Des start-up se sont également emparées du sujet. Timyo (pour Times Is MY Own) consiste en une solution collaborative qui vise à responsabiliser l’émetteur d’un e-mail. Avant d’envoyer un e-mail, son émetteur devra préciser s’il attend une action, une information, juste une consultation et surtout dans quel délai. Un code couleur correspondant à l’action et le délai de réponse permet ensuite de faire un premier tri dans ses mails.
S’affranchir de la pression des pairs, du client et du manager
Si dans les faits, nombre d’entreprises n’auraient pas encore bougé le petit doigt, certaines études actuelles évoquent le pourcentage de 75 % pour les entreprises concernées, et la question de la déconnexion met sur le devant de la scène le problème du travail compulsif et de l’organisation du travail car « l’hyperconnectivité » renvoie à « l’hyperconcurrence ». Les tensions à l’œuvre sur le plan économique se déversent naturellement sur la force de travail. De plus, nombreuses sont les entreprises qui apprécient le salarié à l’aune de sa capacité sacrificielle. Au revoir mes temps sociaux, bonjours mes temps pro supplémentaires. Un équilibre qui est également brouillé car l’articulation n’est plus claire entre vie pro et perso. Temps et le lieu de travail ne signifient plus grand chose en 2018…
« A qui la faute ? », peut-on se demander… Un peu à tout le monde : les demandes excessives de l’employeur, la pression du client roi, une frontière floue entre conscience professionnelle et obsession de la performance, une crainte d’être mal vu auprès de ses collègues dans un pays qui fait peu confiance à ses salariés dès lors qu’il s’agit de home office ou de télétravail… Malgré toutes ces racines du mal, les experts s’accordent pour éduquer et informer sur le long terme.
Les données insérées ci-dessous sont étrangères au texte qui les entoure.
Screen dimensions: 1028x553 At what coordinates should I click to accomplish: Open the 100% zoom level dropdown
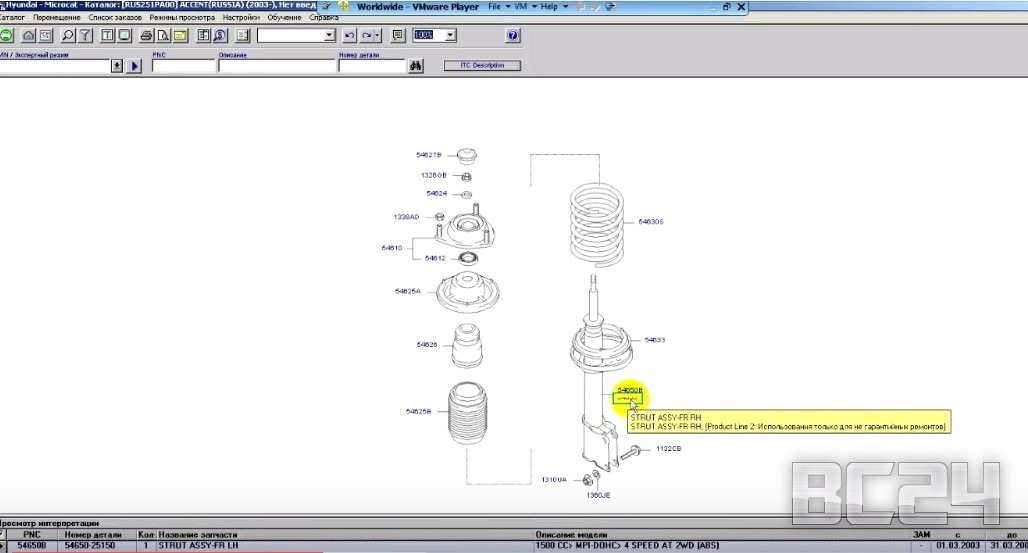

Ce n’est qu’à ce prix qu’un changement culturel va s’engager. Et les chartes arrivent comme première pierre à l’édifice. « Le droit à la déconnexion est un sous-ensemble de l’organisation du travail. Plus que le truchement du droit à la déconnexion, les entreprises doivent mettre dans le débat toute l’organisation du travail et tout remettre à plat… », lance Emmanuel Wall.
Geoffroy Framery
Ces nouveaux outils TIC présentent des risques pour le nombre grandissant d’employés et de cadres qui les utilisent intensivement, au point de concerner la majorité des effectifs dans le secteur tertiaire : ce sont surtout les risques psychologiques liés au stress, à l’excès de charge mentale qui apparaissent les plus préoccupants dans le développement non maitrisé des technologies de l’information et de la communication, à la fois sous ses aspects psychosociaux et organisationnels ( surcharge informationnelle, perte des limites entre vie professionnelle et privée, disponibilité et interactivité permanentes, nomadisme professionnel, affaiblissement des relations interpersonnelles). la prévention du stress et des atteintes à la santé mentale liées aux TIC relève de mesures techniques et organisationnelles, en repérant et éliminant des pratiques abusives et déviantes d’utilisation que les TIC peuvent générer, si elles ne sont pas maîtrisées et encadrées.